• [Selected passage]:
![Title](Images/cisco.png)

## Lab - Evaluating Fit Errors in Linear Regression

### Objectives
In this lab, you will become familiar with the concepts of evaluating fit errors in linear regression.
<li>**Part 1: Import the Libraries and Data  **</li>
<li>**Part 2: Calculate the Errors **</li>
### Scenario / Background
In statistics, linear regression is a way to model a relationship between dependent variable $y$ and independent variable $x$. The goal of regression is to find a model that describes the data as accurately as possible.

In this lab, you will use the sales data and result of the linear regression from a previous lab to evaluate the accuracy of the model.
### Required Resources
* 1 PC with Internet access
* Python libraries: `pandas`, `numpy`, and `sklearn`
* Datafiles: stores-dist.csv

### Part 1: Import the Libraries and Data

In this part, you will import the libraries and the data from the file `stores-dist.csv`.

#### Step 1: Import the libraries.

In this step, you will import the following libraries:

* `numpy` as np
* `pandas` as pd

In [2]:
# Code Cell 1

# This lab produces some minor warnings that can be ignored.
# These warnings appear because some libraries are updated more often than others
# and the system is letting the user know that some function will be depricated soon
# Use the following code to prevent the warnings from being displayed, or comment them out
# to see the warnings
import warnings
warnings.filterwarnings('ignore')

• [Direction a]:
Copy the rows below word for word, from the first row through the row that contains "minimize is located".

• [Records shown]:
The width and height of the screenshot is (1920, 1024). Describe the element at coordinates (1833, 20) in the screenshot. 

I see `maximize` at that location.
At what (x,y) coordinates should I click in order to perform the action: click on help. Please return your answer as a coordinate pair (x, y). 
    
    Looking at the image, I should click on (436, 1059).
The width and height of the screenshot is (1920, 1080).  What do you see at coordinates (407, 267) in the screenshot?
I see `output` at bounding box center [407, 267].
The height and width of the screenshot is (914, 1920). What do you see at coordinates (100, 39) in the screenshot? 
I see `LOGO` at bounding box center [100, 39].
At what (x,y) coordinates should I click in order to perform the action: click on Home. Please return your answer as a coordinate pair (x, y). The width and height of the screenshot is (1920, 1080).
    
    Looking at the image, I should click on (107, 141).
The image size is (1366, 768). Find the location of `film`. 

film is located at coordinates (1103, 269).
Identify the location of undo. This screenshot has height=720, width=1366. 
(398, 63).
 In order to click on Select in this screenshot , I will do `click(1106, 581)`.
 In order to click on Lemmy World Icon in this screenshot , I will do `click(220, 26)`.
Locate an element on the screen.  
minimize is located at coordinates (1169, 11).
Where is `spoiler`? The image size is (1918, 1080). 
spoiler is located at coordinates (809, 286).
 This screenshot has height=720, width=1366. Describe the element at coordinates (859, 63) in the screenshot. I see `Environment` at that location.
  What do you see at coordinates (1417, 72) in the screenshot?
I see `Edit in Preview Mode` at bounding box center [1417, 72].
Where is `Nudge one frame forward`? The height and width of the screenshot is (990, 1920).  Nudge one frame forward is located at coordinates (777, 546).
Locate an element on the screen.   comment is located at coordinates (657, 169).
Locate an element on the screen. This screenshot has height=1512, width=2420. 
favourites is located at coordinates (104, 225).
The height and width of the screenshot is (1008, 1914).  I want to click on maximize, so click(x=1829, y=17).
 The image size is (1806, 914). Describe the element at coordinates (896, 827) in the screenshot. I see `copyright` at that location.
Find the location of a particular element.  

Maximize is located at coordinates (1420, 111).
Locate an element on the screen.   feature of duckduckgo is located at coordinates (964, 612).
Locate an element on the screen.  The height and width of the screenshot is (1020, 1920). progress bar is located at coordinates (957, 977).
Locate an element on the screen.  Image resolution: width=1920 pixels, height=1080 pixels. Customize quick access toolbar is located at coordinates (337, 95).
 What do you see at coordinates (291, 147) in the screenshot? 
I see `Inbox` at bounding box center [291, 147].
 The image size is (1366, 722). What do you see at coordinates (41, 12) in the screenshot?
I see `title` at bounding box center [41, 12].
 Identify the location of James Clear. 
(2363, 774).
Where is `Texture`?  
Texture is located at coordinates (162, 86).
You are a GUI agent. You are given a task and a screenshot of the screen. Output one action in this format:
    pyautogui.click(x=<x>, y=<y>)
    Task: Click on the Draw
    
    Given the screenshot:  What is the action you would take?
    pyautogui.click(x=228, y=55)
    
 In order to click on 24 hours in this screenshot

• [Direction b]:
In the linear regression lab, why do warnings appear when the code runs? Answer in one to three sentences.

• [Written answer a]:
The width and height of the screenshot is (1920, 1024). Describe the element at coordinates (1833, 20) in the screenshot. 

I see `maximize` at that location.
At what (x,y) coordinates should I click in order to perform the action: click on help. Please return your answer as a coordinate pair (x, y). 
    
    Looking at the image, I should click on (436, 1059).
The width and height of the screenshot is (1920, 1080).  What do you see at coordinates (407, 267) in the screenshot?
I see `output` at bounding box center [407, 267].
The height and width of the screenshot is (914, 1920). What do you see at coordinates (100, 39) in the screenshot? 
I see `LOGO` at bounding box center [100, 39].
At what (x,y) coordinates should I click in order to perform the action: click on Home. Please return your answer as a coordinate pair (x, y). The width and height of the screenshot is (1920, 1080).
    
    Looking at the image, I should click on (107, 141).
The image size is (1366, 768). Find the location of `film`. 

film is located at coordinates (1103, 269).
Identify the location of undo. This screenshot has height=720, width=1366. 
(398, 63).
 In order to click on Select in this screenshot , I will do `click(1106, 581)`.
 In order to click on Lemmy World Icon in this screenshot , I will do `click(220, 26)`.
Locate an element on the screen.  
minimize is located at coordinates (1169, 11).

• [Written answer b]:
The warnings appear because some libraries are updated more often than others. The system is telling the user that some function will soon be deprecated. These warnings are minor and can be ignored.